Program 5: Import and Export Data Between CSV Files and DataFrames
Objective: Demonstrate importing data from CSV, performing operations, and exporting the modified data back to a new CSV file.
# Program 5: Import and export data between CSV files and DataFrames
import pandas as pd
import numpy as np
# Create sample dataset simulating a school database
np.random.seed(42)
n = 20
data = {
'Roll_No': range(1, n+1),
'Student_Name': [f'Student_{i}' for i in range(1, n+1)],
'AI_Marks': np.random.randint(50, 100, n),
'Math_Marks': np.random.randint(45, 98, n),
'Attendance_Pct': np.random.randint(60, 100, n)
}
# Export to CSV
df_original = pd.DataFrame(data)
df_original.to_csv('student_records.csv', index=False)
print("Original data exported to 'student_records.csv'")
# Import from CSV
df = pd.read_csv('student_records.csv')
print("\n=== Imported DataFrame ===")
print(df.head())
print(f"\nShape: {df.shape[0]} rows × {df.shape[1]} columns")
# Perform operations
df['Total_Marks'] = df['AI_Marks'] + df['Math_Marks']
df['Average'] = (df['AI_Marks'] + df['Math_Marks']) / 2
df['Status'] = df['Average'].apply(lambda x: 'Pass' if x >= 60 else 'Fail')
print("\n=== DataFrame After Adding Computed Columns ===")
print(df.head())
# Export modified data
df.to_csv('student_records_updated.csv', index=False)
print("\nUpdated data exported to 'student_records_updated.csv'")
# Summary statistics
print("\n=== Summary Statistics ===")
print(df[['AI_Marks', 'Math_Marks', 'Total_Marks']].describe())
print(f"\nPass: {df['Status'].value_counts()['Pass']} students")
print(f"Fail: {df['Status'].value_counts()['Fail']} students")
Explanation: to_csv() exports the DataFrame to a CSV file. index=False prevents writing row numbers. read_csv() imports it back. We add computed columns using arithmetic operations. apply() with a lambda function assigns Pass/Fail status based on a condition. The final export saves the enriched dataset.

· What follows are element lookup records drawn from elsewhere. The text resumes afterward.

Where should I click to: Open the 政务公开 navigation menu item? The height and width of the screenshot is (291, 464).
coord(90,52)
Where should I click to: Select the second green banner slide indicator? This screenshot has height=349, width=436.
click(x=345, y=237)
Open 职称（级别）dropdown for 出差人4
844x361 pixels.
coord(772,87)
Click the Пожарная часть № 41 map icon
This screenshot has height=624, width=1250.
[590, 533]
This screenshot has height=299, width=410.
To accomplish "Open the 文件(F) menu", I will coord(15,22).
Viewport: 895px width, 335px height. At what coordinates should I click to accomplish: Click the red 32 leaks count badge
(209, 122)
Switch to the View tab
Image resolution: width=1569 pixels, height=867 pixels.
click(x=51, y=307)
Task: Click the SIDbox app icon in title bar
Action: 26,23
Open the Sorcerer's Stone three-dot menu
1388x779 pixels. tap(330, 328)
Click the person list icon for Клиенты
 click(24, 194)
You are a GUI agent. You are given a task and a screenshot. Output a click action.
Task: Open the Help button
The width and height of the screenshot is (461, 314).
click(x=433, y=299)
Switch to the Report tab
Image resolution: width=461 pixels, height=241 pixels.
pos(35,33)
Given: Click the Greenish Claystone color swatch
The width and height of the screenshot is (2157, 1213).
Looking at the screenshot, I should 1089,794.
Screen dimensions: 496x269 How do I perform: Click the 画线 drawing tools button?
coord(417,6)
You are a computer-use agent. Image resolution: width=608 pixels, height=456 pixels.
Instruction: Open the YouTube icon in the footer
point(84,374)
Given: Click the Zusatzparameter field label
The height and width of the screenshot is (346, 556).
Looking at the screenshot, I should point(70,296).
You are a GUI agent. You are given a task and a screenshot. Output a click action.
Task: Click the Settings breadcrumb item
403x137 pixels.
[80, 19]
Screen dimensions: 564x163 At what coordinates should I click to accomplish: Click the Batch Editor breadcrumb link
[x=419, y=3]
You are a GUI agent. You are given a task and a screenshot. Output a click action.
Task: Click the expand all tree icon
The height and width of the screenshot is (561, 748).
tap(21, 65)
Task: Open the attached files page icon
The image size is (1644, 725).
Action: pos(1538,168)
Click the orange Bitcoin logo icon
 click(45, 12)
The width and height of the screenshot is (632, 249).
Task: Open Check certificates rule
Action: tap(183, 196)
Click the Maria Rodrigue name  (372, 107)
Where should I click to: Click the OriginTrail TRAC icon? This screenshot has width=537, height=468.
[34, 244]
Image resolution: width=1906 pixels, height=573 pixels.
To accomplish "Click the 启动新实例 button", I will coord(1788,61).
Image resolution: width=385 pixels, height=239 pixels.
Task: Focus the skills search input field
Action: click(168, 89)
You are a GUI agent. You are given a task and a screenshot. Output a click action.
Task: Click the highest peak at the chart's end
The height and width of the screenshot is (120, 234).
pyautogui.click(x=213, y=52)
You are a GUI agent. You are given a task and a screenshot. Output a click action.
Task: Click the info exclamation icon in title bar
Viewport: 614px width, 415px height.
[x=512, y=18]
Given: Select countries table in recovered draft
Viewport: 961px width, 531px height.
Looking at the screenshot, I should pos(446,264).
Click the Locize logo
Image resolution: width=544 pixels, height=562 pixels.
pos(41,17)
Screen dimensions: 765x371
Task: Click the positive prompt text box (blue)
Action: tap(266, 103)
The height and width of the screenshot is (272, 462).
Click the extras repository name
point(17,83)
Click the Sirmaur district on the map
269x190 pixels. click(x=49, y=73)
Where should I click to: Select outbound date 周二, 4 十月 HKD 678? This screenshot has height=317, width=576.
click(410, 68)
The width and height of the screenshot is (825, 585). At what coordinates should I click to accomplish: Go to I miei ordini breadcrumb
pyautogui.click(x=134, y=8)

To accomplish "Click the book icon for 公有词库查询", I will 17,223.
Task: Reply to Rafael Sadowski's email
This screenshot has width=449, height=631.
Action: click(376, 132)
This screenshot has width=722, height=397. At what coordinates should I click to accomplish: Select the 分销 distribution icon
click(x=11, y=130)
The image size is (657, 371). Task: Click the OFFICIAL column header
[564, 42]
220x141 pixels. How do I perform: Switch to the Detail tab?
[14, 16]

Program 6: NumPy Array Operations for Data Analysis
Objective: Demonstrate NumPy operations — array creation, mathematical operations, statistical functions, and reshaping.
# Program 6: NumPy array operations
import numpy as np
# Create arrays
marks_ai = np.array([85, 92, 78, 88, 95, 72, 81, 90, 76, 89])
marks_math = np.array([78, 88, 82, 91, 75, 85, 79, 92, 84, 77, 93, 86])
print("=== Basic Array Information ===")
print(f"AI Marks Array: {marks_ai}")
print(f"Shape: {marks_ai.shape}")
print(f"Data Type: {marks_ai.dtype}")
print("\n=== Statistical Analysis of AI Marks ===")
print(f"Mean: {np.mean(marks_ai):.2f}")
print(f"Median: {np.median(marks_ai):.2f}")
print(f"Standard Deviation: {np.std(marks_ai):.2f}")
print(f"Variance: {np.var(marks_ai):.2f}")
print(f"Minimum: {np.min(marks_ai)}")
print(f"Maximum: {np.max(marks_ai)}")
print("\n=== Array Operations ===")
bonus = np.full(10, 5) # Array of 5s for bonus marks
adjusted_marks = marks_ai + bonus
print(f"Original AI Marks: {marks_ai}")
print(f"After +5 Bonus: {adjusted_marks}")
print("\n=== Filtering: Students scoring above 85 ===")
above_85 = marks_ai[marks_ai > 85]
print(f"Scores above 85: {above_85}")
print(f"Count: {len(above_85)} students")
print("\n=== 2D Array: Reshape marks into 2×5 grid ===")
grid = marks_ai.reshape(2, 5)
print(grid)
print(f"Shape after reshape: {grid.shape}")
print("\n=== Sorting ===")
print(f"Ascending order: {np.sort(marks_ai)}")
print(f"Descending order: {np.sort(marks_ai)[::-1]}")
Explanation: NumPy arrays are faster and more memory-efficient than Python lists for numerical operations. np.mean(), np.median(), np.std(), np.var() are the standard statistical functions. Boolean indexing (marks_ai > 85) filters elements based on a condition. reshape() changes the array dimensions without changing the data.
Section 2: Orange Data Mining Activities (Minimum 3 Required)
Important: Each Orange activity must include step-by-step screenshots of every widget and its output pasted into your practical file. The note in the CBSE curriculum is explicit: “Snapshots of all the steps and outputs are to be taken and pasted in the practical file.”
Orange Activity 1: Data Visualisation Using Orange Data Mining Tool
Step-by-step procedure:
Step 1 — Open Orange and Start a New Workflow Open Orange Data Mining. Click File → New. You will see an empty canvas.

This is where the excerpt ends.